[Source text — start]

This evolution mirrors the peculiar trajectory of pet-keeping itself. As chronicled by James Serpell, pet-keeping in the English-speaking world traces back to medieval Britain, when lapdogs became fashionable among noble ladies. For everyone else, domesticated animals still served a utilitarian purpose: oxen plowed, pigs became meat, cats caught mice. The lap dogs were too small, too useless for any work, but ladies liked to pamper them. In the 16th century, Mary Queen of Scots had a coterie of tiny dogs that she dressed in blue velvet suits- a Tudor version of the modern Instagram influencer with a Pomeranian in a Burberry raincoat.

Ireland continues to evolve from a nation of practical animal keepers to a society of devoted 'pet parents'. 	Illustration: Conor McGuire
Ireland continues to evolve from a nation of practical animal keepers to a society of devoted 'pet parents'. Illustration: Conor McGuire

In America, where healthcare anxiety is practically the national sport (they've even given it medals and a scoreboard called 'medical debt'), pet owners face dilemmas that make our problems seem quaint. Kidney transplants for cats are performed at three universities. The surgery costs roughly the deposit for a modest house outside Dublin, which rather puts perspective on whether one should splurge on the premium worming tablets.

[Source text — finish]

- _Work item 1_
Turn the paragraph of the piece on pet-keeping that begins "This evolution mirrors the peculiar trajectory" into a short bulleted list that keeps its main facts.
- _Work item 2_
Write the next paragraph of the piece on pet-keeping, picking up after its final sentence.

[Data excerpts — start]

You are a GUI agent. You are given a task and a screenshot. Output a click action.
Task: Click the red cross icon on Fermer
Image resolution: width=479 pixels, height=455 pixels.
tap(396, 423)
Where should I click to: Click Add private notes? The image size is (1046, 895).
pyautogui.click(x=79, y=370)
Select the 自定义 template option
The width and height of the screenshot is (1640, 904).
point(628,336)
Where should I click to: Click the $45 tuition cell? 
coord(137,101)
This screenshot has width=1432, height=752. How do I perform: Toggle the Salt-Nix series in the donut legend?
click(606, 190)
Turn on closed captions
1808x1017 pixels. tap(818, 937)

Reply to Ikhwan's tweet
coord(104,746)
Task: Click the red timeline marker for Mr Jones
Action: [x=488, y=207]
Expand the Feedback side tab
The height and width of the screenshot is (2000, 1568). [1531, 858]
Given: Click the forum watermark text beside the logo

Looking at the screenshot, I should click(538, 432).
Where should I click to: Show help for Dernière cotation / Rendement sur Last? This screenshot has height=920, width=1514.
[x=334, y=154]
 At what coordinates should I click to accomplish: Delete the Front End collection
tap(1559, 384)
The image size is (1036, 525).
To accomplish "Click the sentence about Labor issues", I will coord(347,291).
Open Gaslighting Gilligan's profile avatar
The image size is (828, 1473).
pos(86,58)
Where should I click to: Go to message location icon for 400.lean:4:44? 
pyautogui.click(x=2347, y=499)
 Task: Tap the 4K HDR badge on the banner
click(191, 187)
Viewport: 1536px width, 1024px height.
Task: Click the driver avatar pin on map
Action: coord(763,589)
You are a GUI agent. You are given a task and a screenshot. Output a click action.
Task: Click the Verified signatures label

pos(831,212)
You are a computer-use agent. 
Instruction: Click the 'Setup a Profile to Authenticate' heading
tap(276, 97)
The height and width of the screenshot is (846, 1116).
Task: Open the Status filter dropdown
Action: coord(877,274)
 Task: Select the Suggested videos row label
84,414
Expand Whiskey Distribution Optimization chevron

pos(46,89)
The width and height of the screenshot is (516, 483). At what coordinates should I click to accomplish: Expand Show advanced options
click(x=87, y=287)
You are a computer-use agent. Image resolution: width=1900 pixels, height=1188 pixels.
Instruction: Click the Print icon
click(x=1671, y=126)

[Data excerpts — finish]

- _Task response 1_
- According to James Serpell, pet-keeping in the English-speaking world began in medieval Britain, when lapdogs became fashionable among noble ladies.
- For everyone else, animals served practical ends: oxen plowed, pigs became meat, and cats caught mice.
- Lapdogs were too small to do any work, but the ladies liked to pamper them.
- In the 16th century, Mary Queen of Scots dressed her tiny dogs in blue velvet suits. This was a Tudor version of today's Instagram influencer with a Pomeranian in a Burberry raincoat.

- _Task response 2_
The owners who choose this path rarely fit the caricature of wealthy eccentrics. One American graduate student managed to get her cat's transplant covered mostly by pet insurance after what she called "a heroic bureaucratic effort" - a phrase that deserves its own spot in the dictionary of modern oxymorons. She reflected on the irony that her cat received better medical care than many humans, including her own family members who couldn't access similar treatments.

"It is the most bourgeois bullshit [that] I was able to get a kidney transplant for my cat," she said, "and one of my family members passed because he couldn't get a transplant." 

There's an entire doctoral thesis on American healthcare inequality packed into that single sentence.

Melena McClure, a veterinarian who got a kidney transplant for her cat, described the aftermath with clinical precision. 

"I swear he had diarrhoea for four months straight." 

The cat eventually recovered but required immunosuppressant drugs twice daily for life. 

"I have to be there every 12 hours," she said, "or else he dies." 

It's a level of commitment that makes one wonder if modern pets have become hostages to our love, medicalised to the point where their survival depends on a pharmaceutical regimen that would challenge a hospice nurse.

The Americanised language itself has evolved with a Darwinian efficiency. We no longer have pet owners; we have 'pet parents'. Rover's 'True Cost of Pet Parenthood Report' reads like an ESRI publication about raising children, minus the section on university fees. We've anthropomorphised our animals to the point where they have birthday parties, Instagram accounts, and healthcare costs that would make a TD swoon.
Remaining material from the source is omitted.